─── EXTRACT PROVIDED

The collaboration aims to lay a strong foundation for bio-methanol as a commercially viable bunker fuel and establish Singapore as a leader in the global green fuel market.

The MoU marked a significant step forward in supporting sustainable maritime operations through bio-methanol production and compliance management under the FuelEU Maritime regulations, advancing both companies’ commitments to environmental responsibility and innovation.

Under the strategic MoU, Singapore Methanol and Global Energy will work jointly to explore the Marketing, distribution and storage of bio-methanol, a low-carbon alternative fuel derived from renewable biomass sources, targeted to reduce greenhouse gas emissions across the shipping industry. 

Additionally, the partnership will focus on managing FuelEU Maritime compliance surpluses, ensuring that shipowners and operators can meet and exceed regulatory standards cost-effectively.

Charles Shang, CEO of Singapore Methanol, said: “We are excited to partner with Global Energy in addressing the urgent need for sustainable marine fuels.”

“Our collaboration will harness bio-methanol potential to reduce carbon emissions while offering compliance solutions that meet evolving regulatory demands. This MoU represents a strategic alliance that we believe will reshape the future of green maritime fuel.”

Global Energy’s Group Managing Director, Mr. Loh Hong Leong, said: “We are proud to align with Singapore Methanol in this important endeavour.”

──────
─── DATA EXTRACT

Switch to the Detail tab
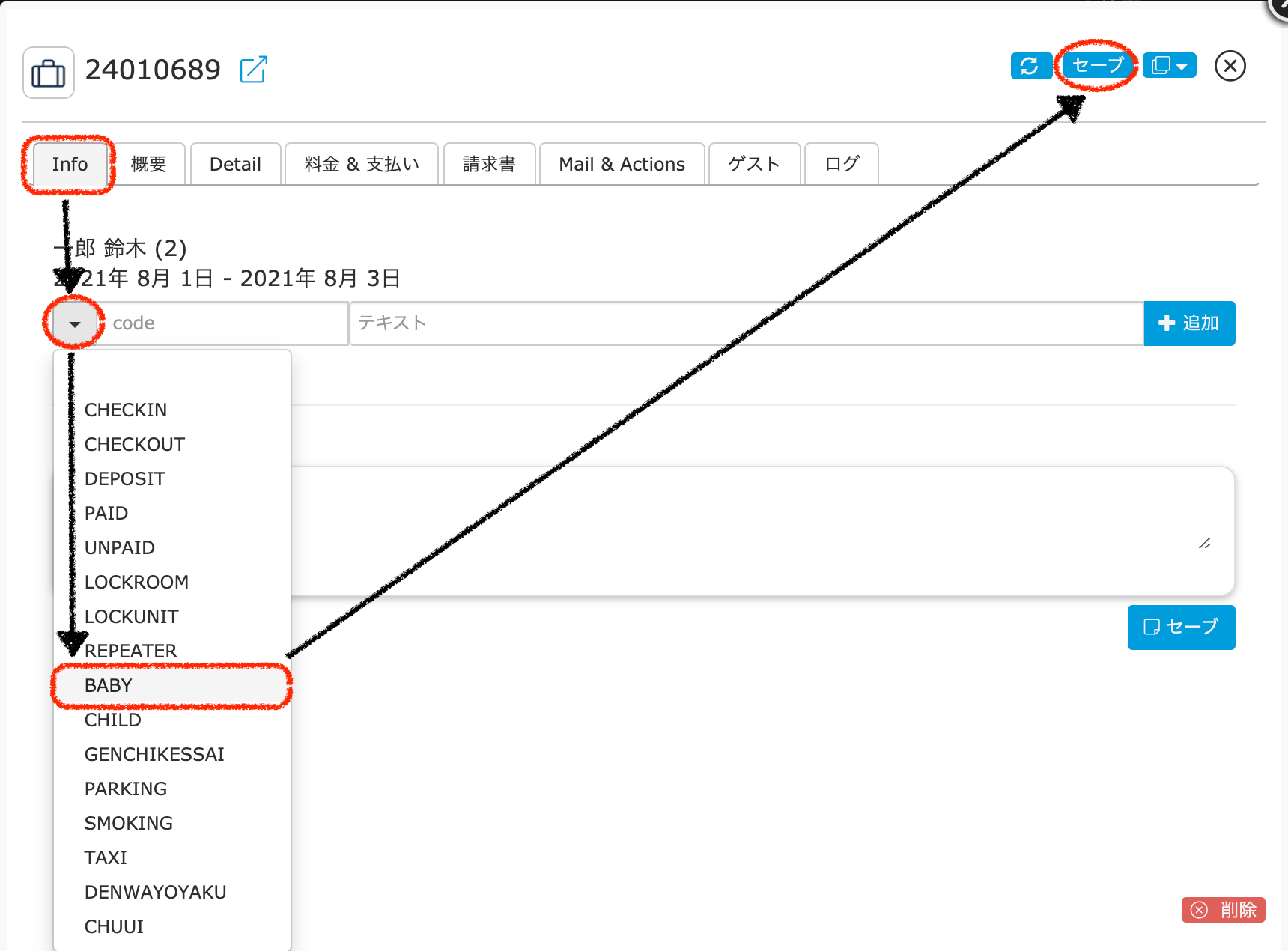 pos(235,165)
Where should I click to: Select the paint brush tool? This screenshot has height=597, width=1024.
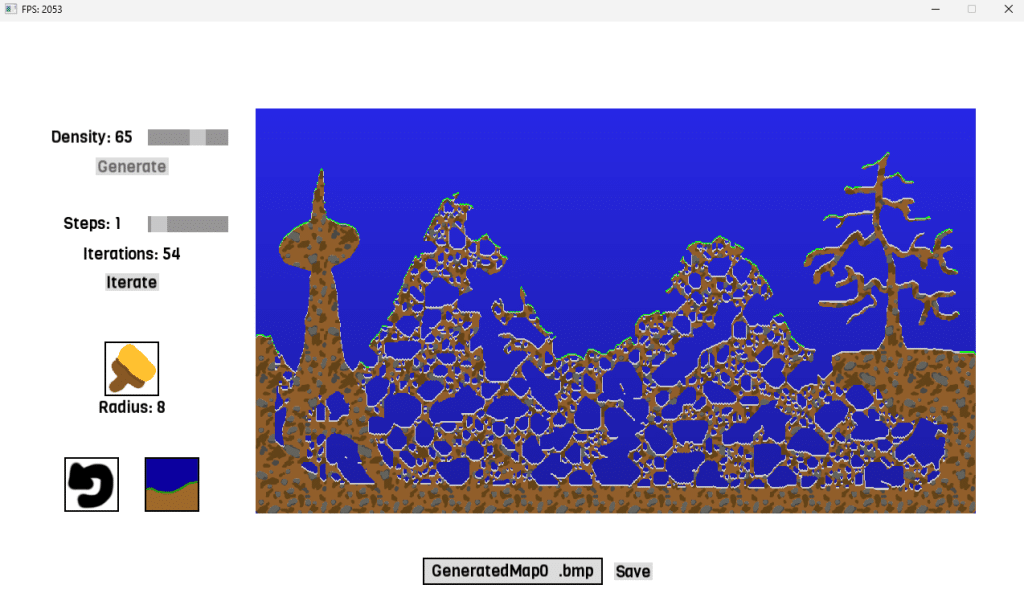131,368
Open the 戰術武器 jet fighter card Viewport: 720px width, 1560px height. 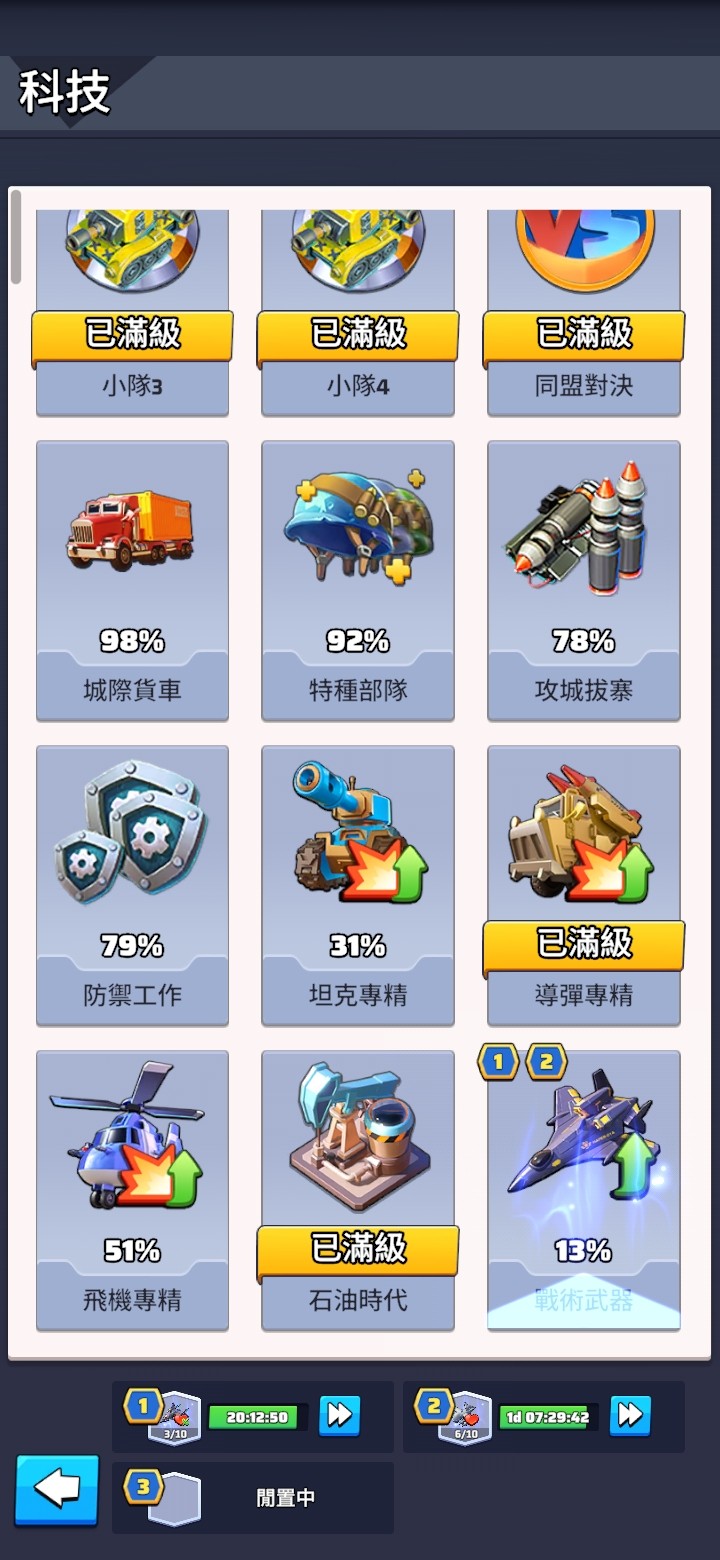[584, 1190]
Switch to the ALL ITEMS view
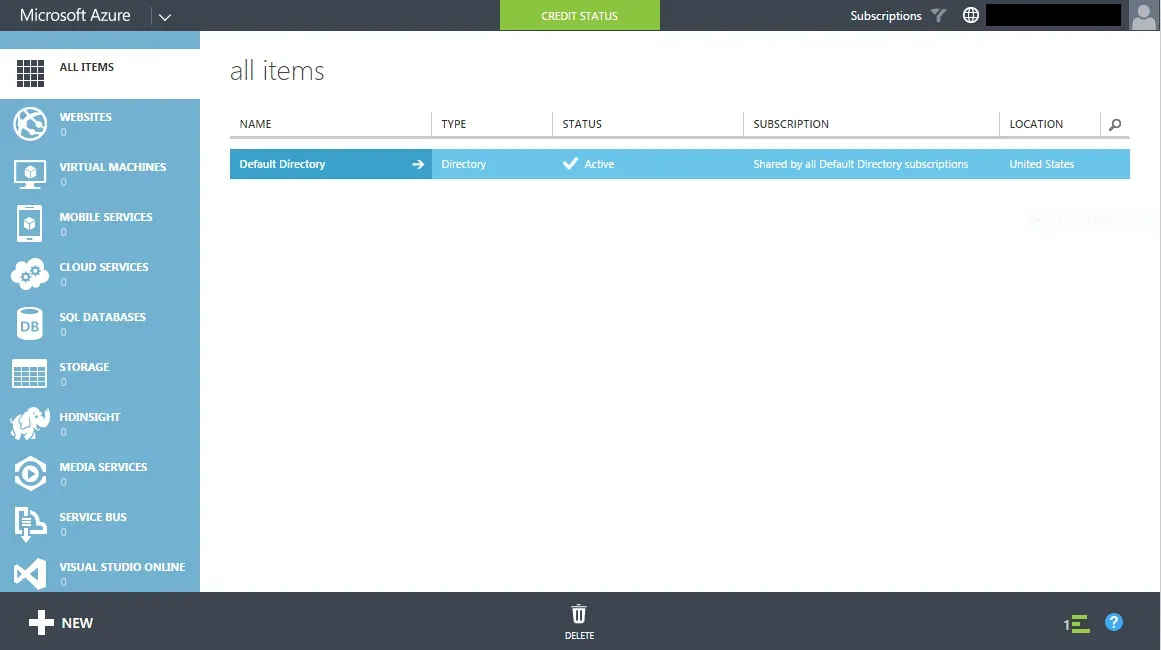1161x650 pixels. pyautogui.click(x=29, y=74)
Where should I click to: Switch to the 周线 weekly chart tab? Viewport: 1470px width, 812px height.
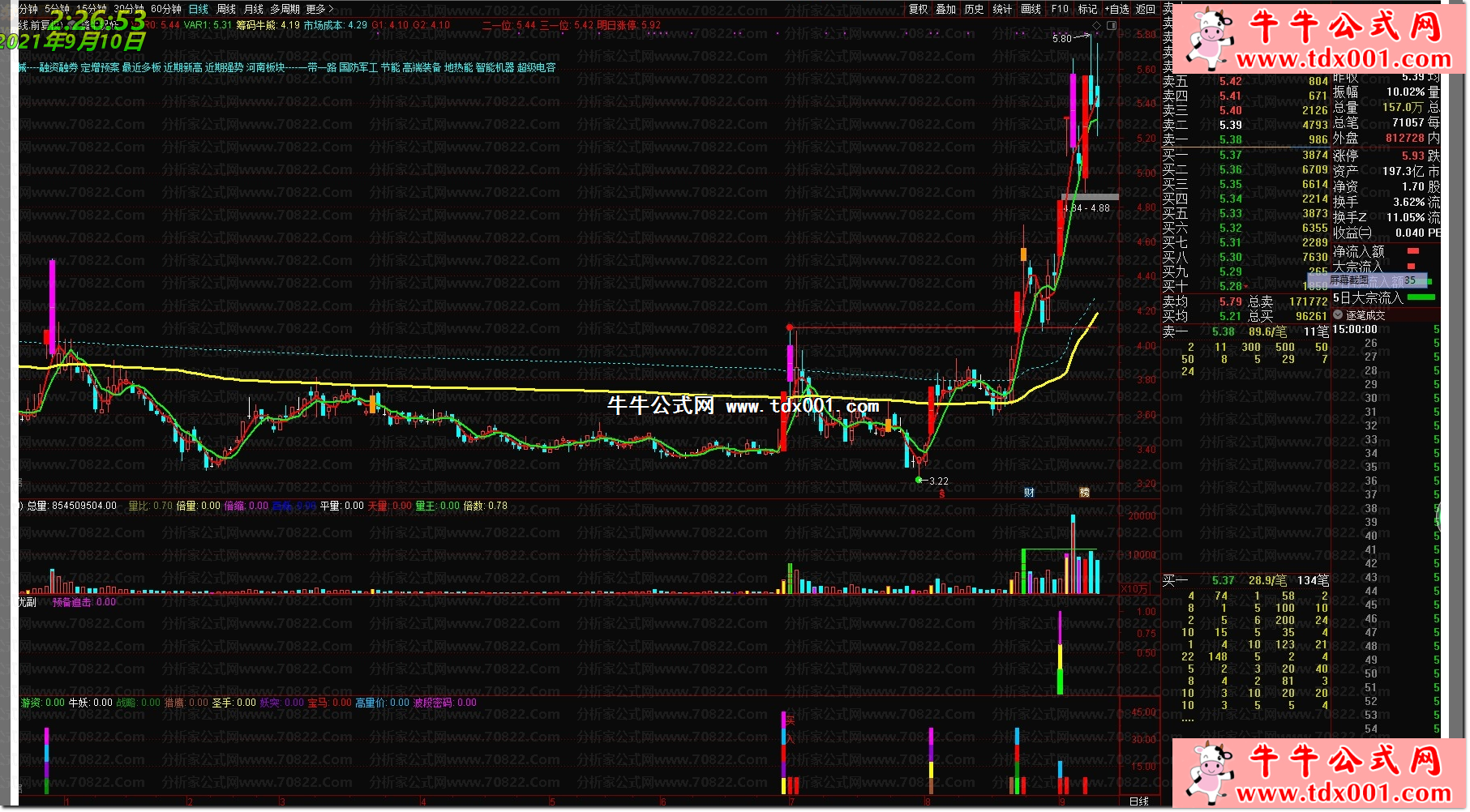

──────

**THE TASKS**
(1) Reproduce word for word the passage of the bio-methanol partnership text starting at "The MoU marked" and ending at "regulatory standards cost-effectively.".
(2) Set out the records as a Markdown table with the columns Row and Line, starting at the line containing "Switch to the ALL ITEMS view" and ending at the last line of the records, with blank lines omitted. Leave the pictures out.
The text and the records were taken from unrelated sources.

**TASK RESULTS**
(1)
The MoU marked a significant step forward in supporting sustainable maritime operations through bio-methanol production and compliance management under the FuelEU Maritime regulations, advancing both companies’ commitments to environmental responsibility and innovation.

Under the strategic MoU, Singapore Methanol and Global Energy will work jointly to explore the Marketing, distribution and storage of bio-methanol, a low-carbon alternative fuel derived from renewable biomass sources, targeted to reduce greenhouse gas emissions across the shipping industry. 

Additionally, the partnership will focus on managing FuelEU Maritime compliance surpluses, ensuring that shipowners and operators can meet and exceed regulatory standards cost-effectively.

(2)
| Row | Line |
|---|---|
| 1 | Switch to the ALL ITEMS view |
| 2 | 1161x650 pixels. pyautogui.click(x=29, y=74) |
| 3 | Where should I click to: Switch to the 周线 weekly chart tab? Viewport: 1470px width, 812px height. |